Worship should undoubtedly be joyful; “Let the word of Christ dwell in you richly, teaching and admonishing one another in all wisdom, singing psalms and hymns and spiritual songs, with thankfulness in your hearts to God.“ - notice the “thankfulness in your hearts to God”. But the foundation of that joy should be what God has done and who God is, not only a purely emotive experience barely distinguishable from watching a movie or attending a concert. A.W. Tozer wrote, somewhat arrestingly: “Some who can get all worked up over a song imagine that this is the Spirit, but this does not necessarily follow.”.

One troubling passage in Matthew 7 sees Jesus warning us with some absolutely spine-chilling words:

Not everyone who psays to me, ‘Lord, Lord,’ will enter the kingdom of heaven, but the one who does the will of my Father who is in heaven. On that day many will say to me, ‘Lord, Lord, did we not prophesy in your name, and cast out demons in your name, and do many mighty works in your name?’ And then will I declare to them, ‘I never knew you; depart from me, you workers of lawlessness.’

This warning seems targeted at charismatics! Look what the damned souls say to Jesus:

  1. We did mighty works
  2. We prophesied
  3. We cast out demons

The damned point to what they see as their SPIRITUAL accomplishments. I am a charismatic myself, so I feel shaken every time I meditate upon this passage, but then I remember the beautiful words that follow:

Everyone then who hears these words of mine and does them will be like a wise man who built his house on the rock.

Instead of “then”, the NIV has the somewhat more obvious “THEREFORE”. Jesus seems to be saying something like “look, the people that REALLY know me, those that are truly elect, are going to put into practise my teaching, they are going to hold my Word as the plumbline of their entire lives”. Contrast this with Luke’s telling of this story, where an exasperated Jesus says “why do you call me Lord, Lord, yet do not do what I say?” (Luke 6:46). That THEN/THEREFORE carries a LOT of water! So, it seems that the people that treasure up Christ’s words are the true believers. Note that Paul said the “Let the word of Christ dwell in you richly” in our key text in Colossians - the call to worship is also call to hear and obey Christ’s Word. To fail to let Christ’s Word dwell within us is to negate our worship. That’s scary, and it SHOULD be.

Against dead orthodoxy

Of course, having the correct outward form and all our doctrine in our sung worship nailed on does not ensure our worship is pleasing to God. Jesus quotes scripture, saying:

“These people honor me with their lips, but their hearts are far from me.” (Matthew 15:8)

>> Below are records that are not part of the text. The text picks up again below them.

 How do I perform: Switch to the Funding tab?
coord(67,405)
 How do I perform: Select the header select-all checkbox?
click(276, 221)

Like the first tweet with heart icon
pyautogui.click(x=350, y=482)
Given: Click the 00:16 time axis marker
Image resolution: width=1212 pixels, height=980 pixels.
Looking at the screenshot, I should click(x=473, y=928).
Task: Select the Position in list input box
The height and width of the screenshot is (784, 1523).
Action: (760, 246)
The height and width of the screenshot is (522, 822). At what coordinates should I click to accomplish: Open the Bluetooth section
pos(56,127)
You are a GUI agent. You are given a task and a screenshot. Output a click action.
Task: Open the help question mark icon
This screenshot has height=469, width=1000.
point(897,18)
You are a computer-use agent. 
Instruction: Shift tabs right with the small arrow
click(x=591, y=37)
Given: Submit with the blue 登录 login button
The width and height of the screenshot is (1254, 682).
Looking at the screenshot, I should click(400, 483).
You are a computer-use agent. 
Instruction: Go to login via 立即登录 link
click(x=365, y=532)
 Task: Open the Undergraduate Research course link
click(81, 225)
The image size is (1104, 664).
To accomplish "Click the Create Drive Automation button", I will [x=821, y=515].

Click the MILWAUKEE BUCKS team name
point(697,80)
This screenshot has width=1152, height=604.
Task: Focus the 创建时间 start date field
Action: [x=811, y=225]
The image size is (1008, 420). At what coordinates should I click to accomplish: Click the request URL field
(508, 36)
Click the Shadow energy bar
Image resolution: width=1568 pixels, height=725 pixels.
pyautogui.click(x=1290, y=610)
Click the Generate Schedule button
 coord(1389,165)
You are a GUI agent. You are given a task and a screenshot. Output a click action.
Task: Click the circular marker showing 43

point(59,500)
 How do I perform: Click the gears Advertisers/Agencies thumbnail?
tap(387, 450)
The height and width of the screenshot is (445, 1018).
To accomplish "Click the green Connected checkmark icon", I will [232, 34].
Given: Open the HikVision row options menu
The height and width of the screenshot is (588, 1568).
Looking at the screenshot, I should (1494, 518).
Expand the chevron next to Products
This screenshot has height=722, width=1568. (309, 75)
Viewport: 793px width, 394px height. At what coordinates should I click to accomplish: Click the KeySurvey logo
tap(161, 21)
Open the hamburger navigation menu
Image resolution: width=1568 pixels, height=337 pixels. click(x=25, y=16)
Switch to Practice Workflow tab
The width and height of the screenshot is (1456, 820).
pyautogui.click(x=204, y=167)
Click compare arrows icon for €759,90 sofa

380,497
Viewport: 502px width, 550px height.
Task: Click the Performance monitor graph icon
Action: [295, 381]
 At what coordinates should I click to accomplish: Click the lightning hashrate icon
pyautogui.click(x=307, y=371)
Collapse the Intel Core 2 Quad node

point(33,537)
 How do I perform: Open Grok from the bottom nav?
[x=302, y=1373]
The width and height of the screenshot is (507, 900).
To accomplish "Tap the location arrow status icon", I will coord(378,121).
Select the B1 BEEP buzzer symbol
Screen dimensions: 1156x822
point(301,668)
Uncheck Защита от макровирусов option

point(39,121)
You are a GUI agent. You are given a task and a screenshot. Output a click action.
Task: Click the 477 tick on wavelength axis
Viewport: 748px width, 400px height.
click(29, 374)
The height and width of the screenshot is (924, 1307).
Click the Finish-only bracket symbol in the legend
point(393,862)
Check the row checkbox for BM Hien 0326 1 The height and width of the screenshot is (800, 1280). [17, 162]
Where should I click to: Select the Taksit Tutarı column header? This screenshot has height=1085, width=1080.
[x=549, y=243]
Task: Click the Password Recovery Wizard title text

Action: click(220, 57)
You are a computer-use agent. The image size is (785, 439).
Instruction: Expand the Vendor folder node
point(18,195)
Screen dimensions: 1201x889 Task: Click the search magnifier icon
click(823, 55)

So, to truly make something worship, we should put our hearts into it, animated by the power of the Holy Spirit and reliant upon Him.

It’s not that great doctrine ensures by itself pleasing worship to Father - rather, the ABSENCE of correct doctrine means the worship is unlikely to be pleasing to God. We should not be smug about having great doctrine, nor sneering about those who operate on a simple level. Instead, we should be keenly studying God’s Word to “try to discern what is pleasing to the Lord.” (Ephesians 5:10).

In conclusion

Congregational singing is an amazing opportunity to submit ourselves to God, to build up one another in our most Holy faith, and to proclaim the Gospel. We may be confident we are in the truth by rightly singing “psalms, hymns and spiritual songs” which I take to mean songs that are bathed in Holy Spirit truth. As all Scripture is God-breathed, we should mine the immeasurable, inexhaustible treasures of scripture, honouring God by proclaiming His Word, and putting our full hearts and minds into it. When we do this, we are in a proper position of submission before God, and the Holy Spirit may graciously work to bring conviction of sin and judgement, and to turn hearts towards righteousness.



Many thanks to Dr Rob Knowles for reviewing a first draft of this article!

I’m not a professional theologian, nor have I undergone formal theological training. I encourage the reader to “test all things, and hold on to the good” and there’s one sure, inerrant plumb line we can use to do that - God’s word! I encourage you to search the Scriptures for yourself to see if what I say is true.